Task inputs:
::::::::::
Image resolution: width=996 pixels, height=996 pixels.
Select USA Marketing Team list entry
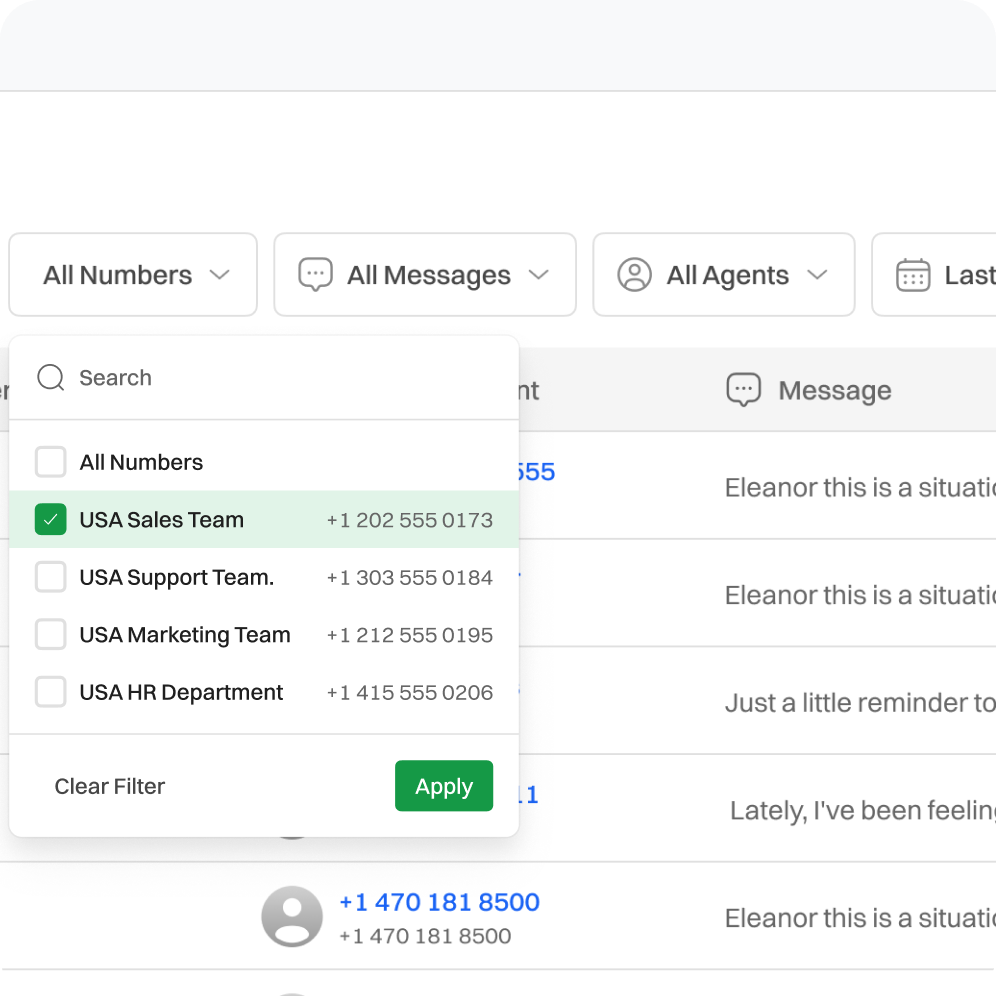pyautogui.click(x=185, y=635)
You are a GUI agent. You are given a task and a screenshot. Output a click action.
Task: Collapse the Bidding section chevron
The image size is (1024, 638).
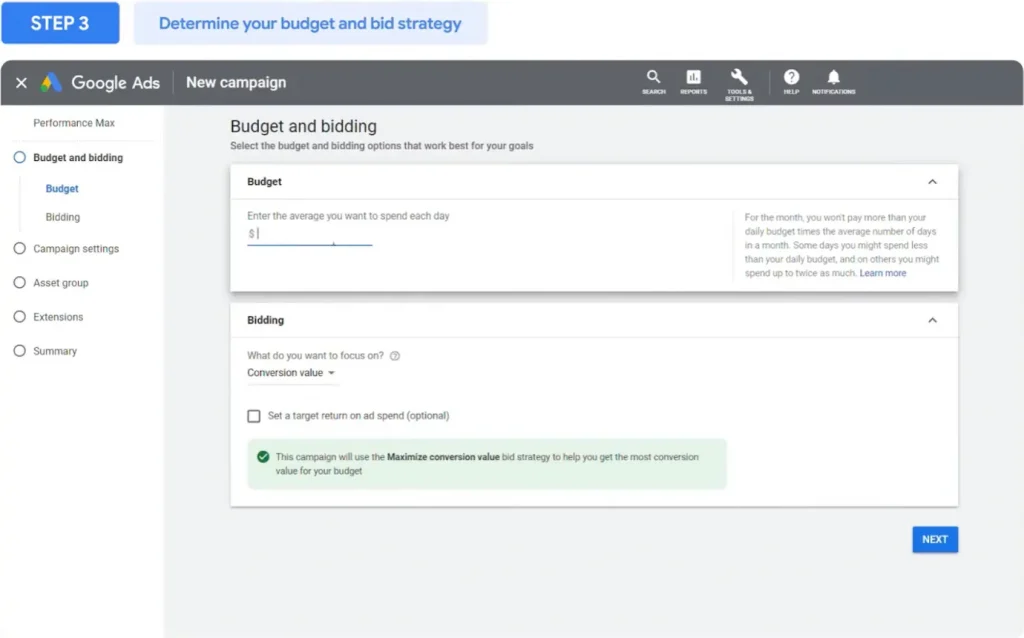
::::::::::
Restate word for word the lines from the one with "Task: Collapse the Bidding section chevron" to the end of the material, both included. Do not include the pictures.

Result:
Task: Collapse the Bidding section chevron
The image size is (1024, 638).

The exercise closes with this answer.